So, given a byte address, that byte would end up stored in either 1 or
2 EBR blocks, and writes on individual EBRs would have to read out the
appropriate 18-bit word, replace a subset of the bytes, and write back
the changed word.

Conceptually, the flow for a memory write from the system bus:
 - Inputs: byte address `BA`, byte value to write `BV`
 - Translate the byte address to a pair of word addresses and bit
   ranges `(WA1, W1_startbit, W1_bitlen), (WA2, W2_startbit,
   W2_bitlen)`. Note the `WA2` tuple may be null, for bytes which
   happen to fall within a single 18b word.
 - Split the byte into appropriate bit spans: `SV1 = BV[:W1_bitlen]`, `SV2 = BV[W1_bitlen:]`
 - Fan out the write to the appropriate 1 or 2 EBRs
 - Each EBR does a read-modify-write cycle to update the appropriate
   bit ranges.

## Oh no

The difficulties are several here, but the big one is the address
translation step: to turn a byte address into the pair of word
addresses plus bit ranges, we need to divide the byte address by 2.25
(`*8/18`). The ECP5 has no floating point hardware, and no hardware
divider, so division would suck.

There's well known theory here though: multiply by 8 is easy, that's
just a left-shift.

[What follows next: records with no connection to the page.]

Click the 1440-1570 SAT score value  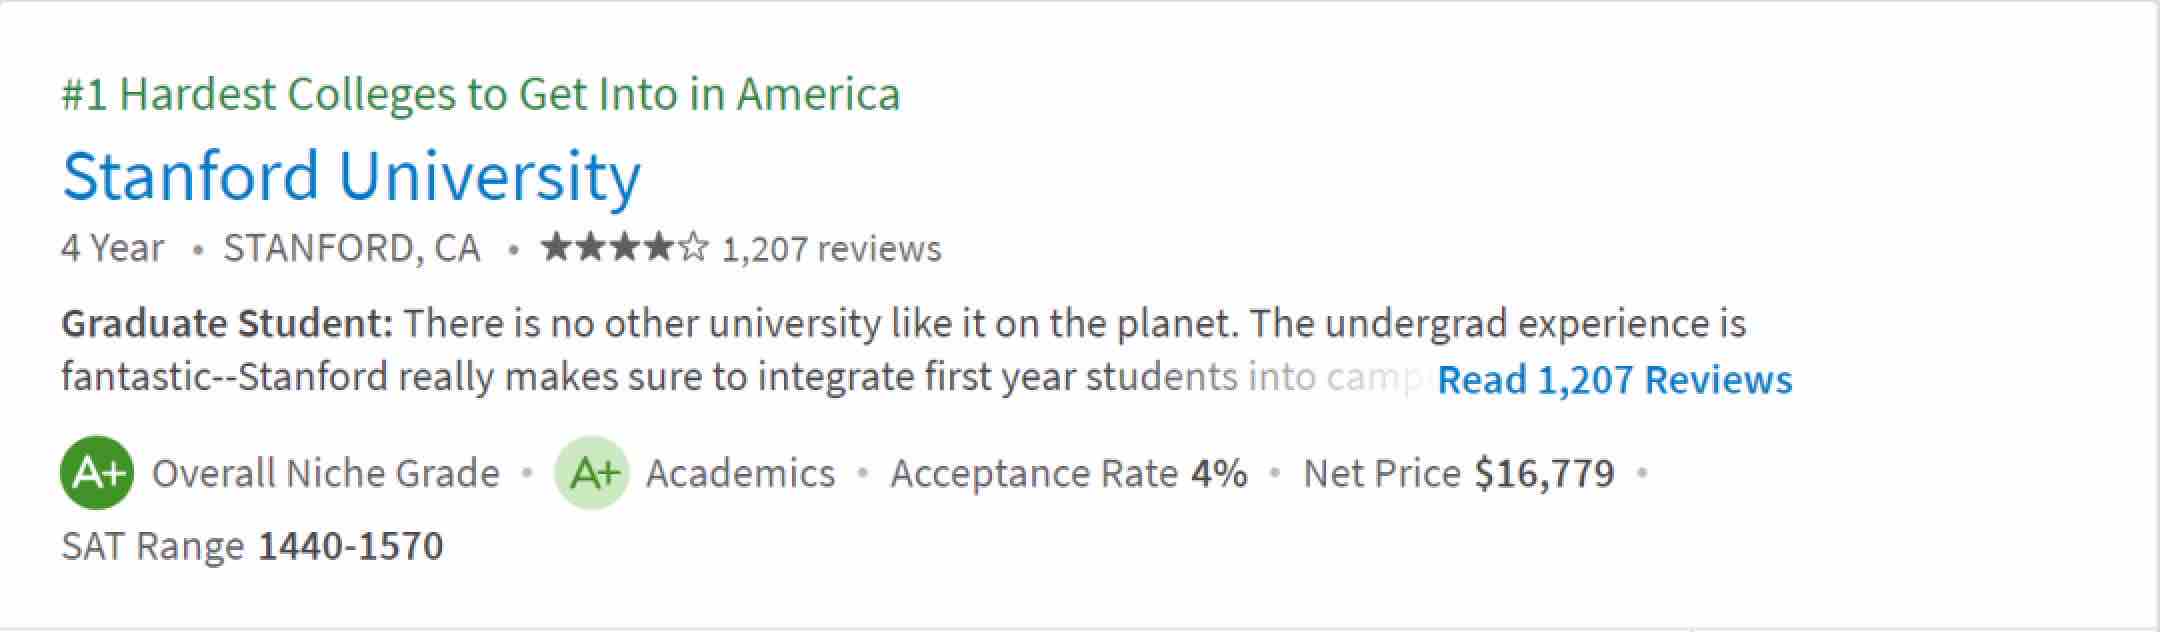350,546
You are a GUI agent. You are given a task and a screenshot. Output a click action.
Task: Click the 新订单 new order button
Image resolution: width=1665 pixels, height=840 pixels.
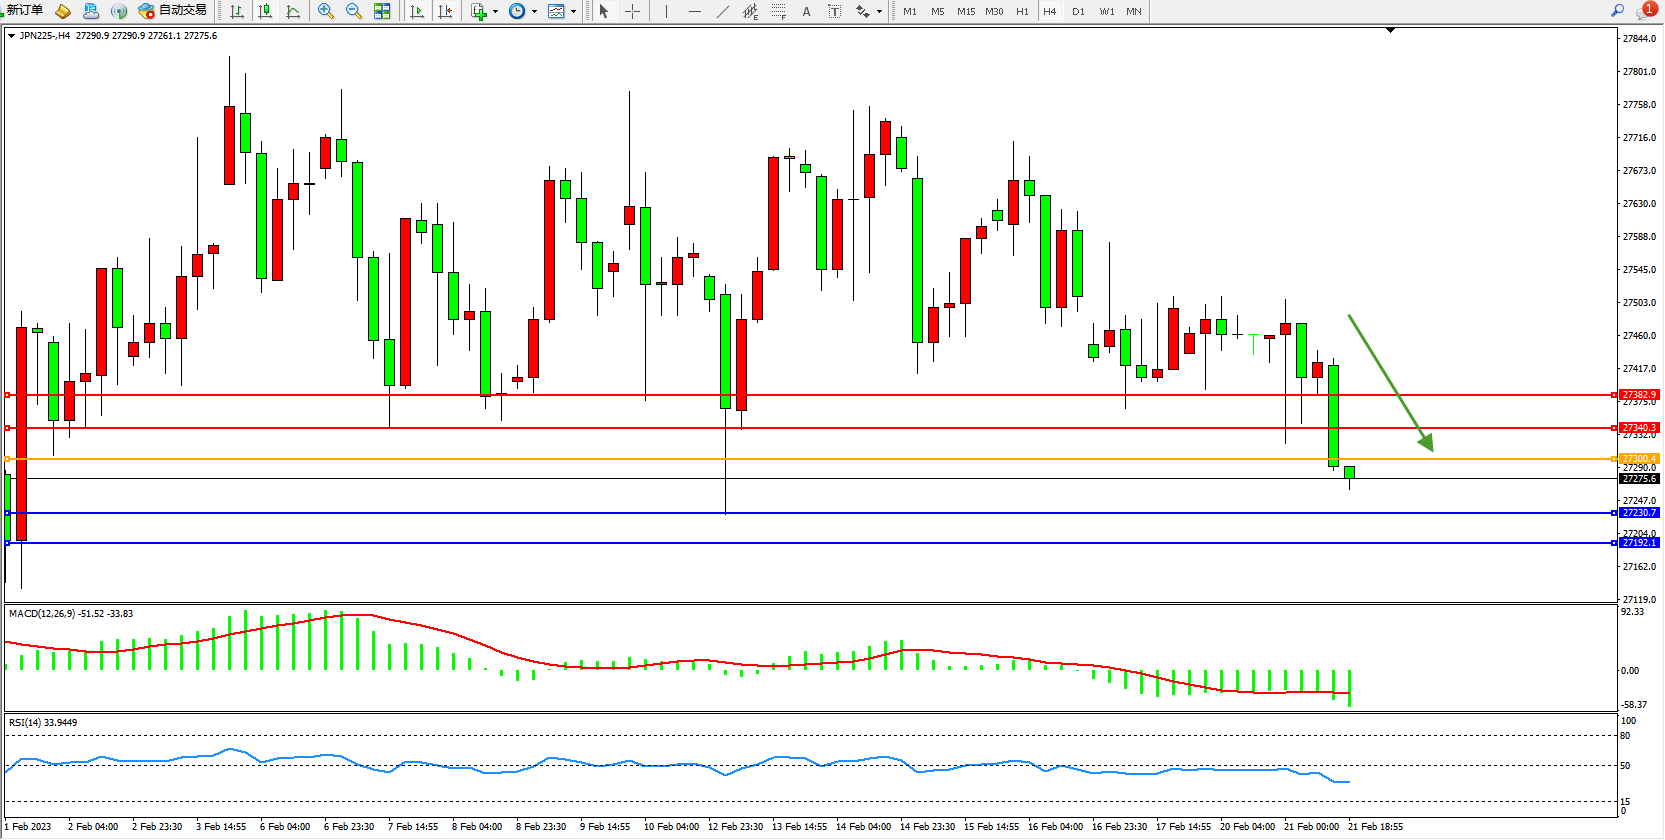tap(24, 11)

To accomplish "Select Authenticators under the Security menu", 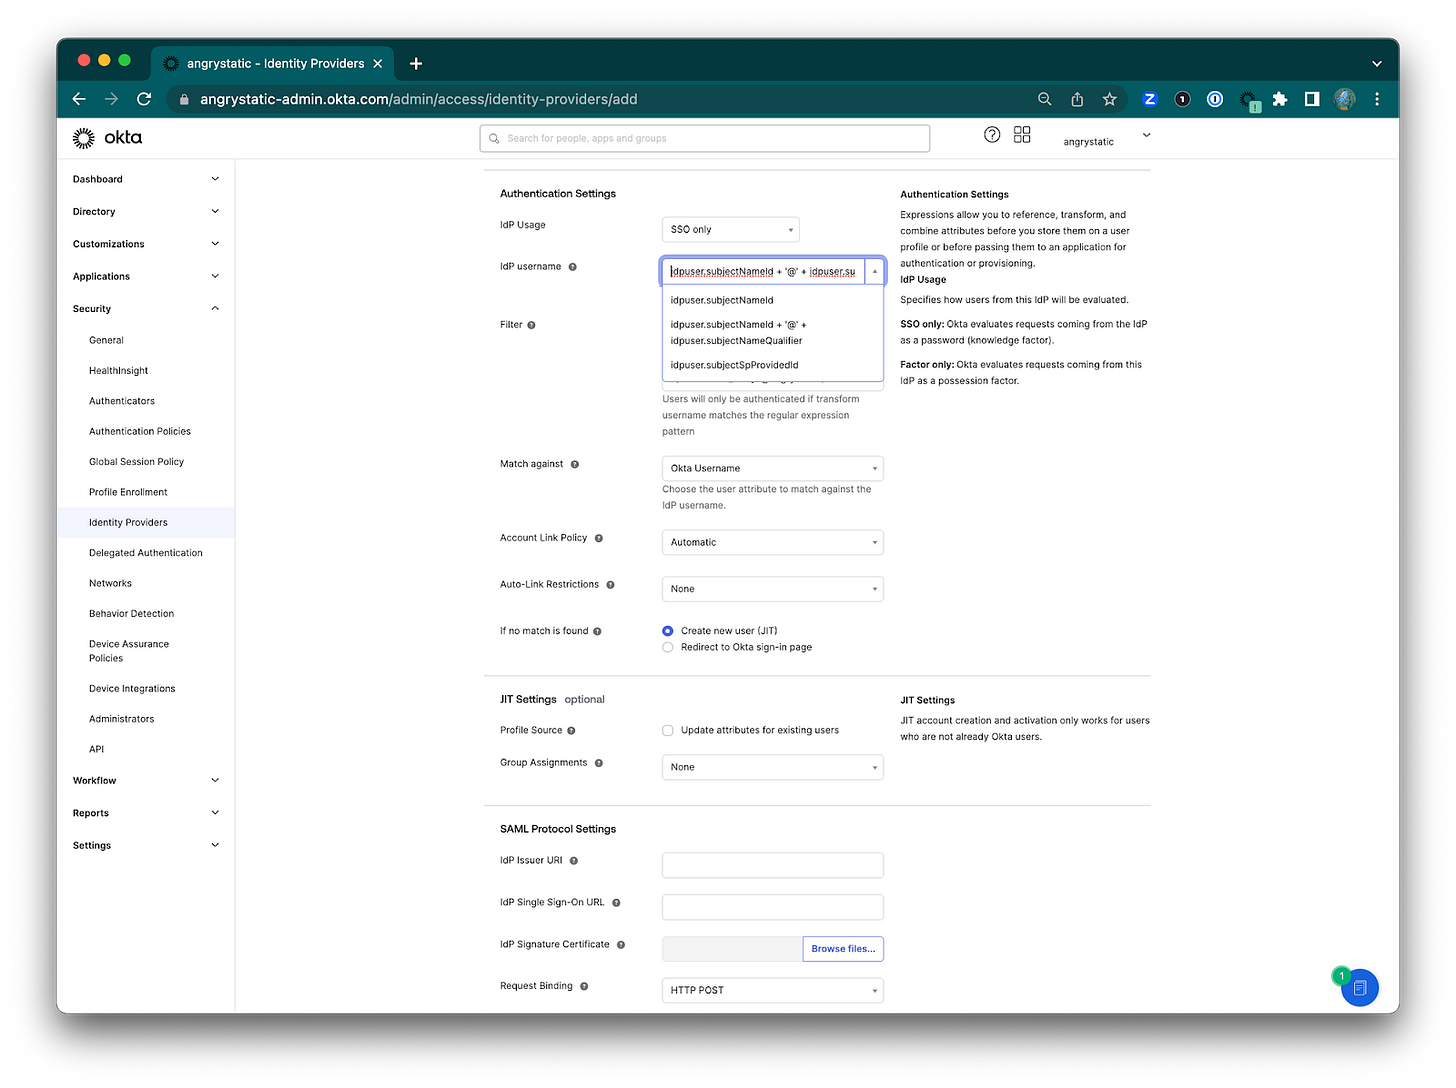I will pyautogui.click(x=121, y=400).
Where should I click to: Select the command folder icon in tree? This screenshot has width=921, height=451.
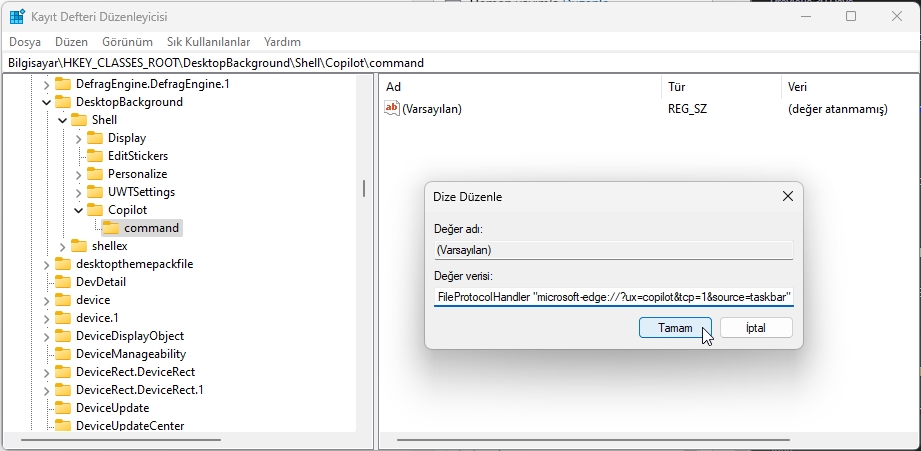click(x=111, y=228)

Divide by 18 we can break down to divide by 2
(shift-right), followed by a division by 9. To implement division by 9
there's a bunch of tricks that effectively turn the division into a
multiplication by a magic number followed by a power of 2 division
(shift-right again).

The ECP5 has DSP hardware that, among other things, provides an 18x18
bit multiplier (36-bit output). So, we could do that. However, couple
problems: for the multiplier to run fast, you need to pipeline it,
which increases overall memory access latency. If we want to hit the
timings for "fast" memory access from a 65C826, assuming the FPGA
design can run at 100MHz, we have 4 cycles to turn a read around. The
memories themselves take 1 or 2 cycles, so the entire address
translation and reassembly has to somehow be jammed into 2 cycles,
_and_ the combinatorial paths can't be very long because otherwise it
won't be able to run in 100MHz.

Another issue is that the ECP5's DSP block is currently a bit of an
unknown in project Trellis, so if we want to use OSS tools, we don't
get access to the full cosmic power of the ECP5 DSP blocks, we only
get a basic 18x18 multiplier with no frills.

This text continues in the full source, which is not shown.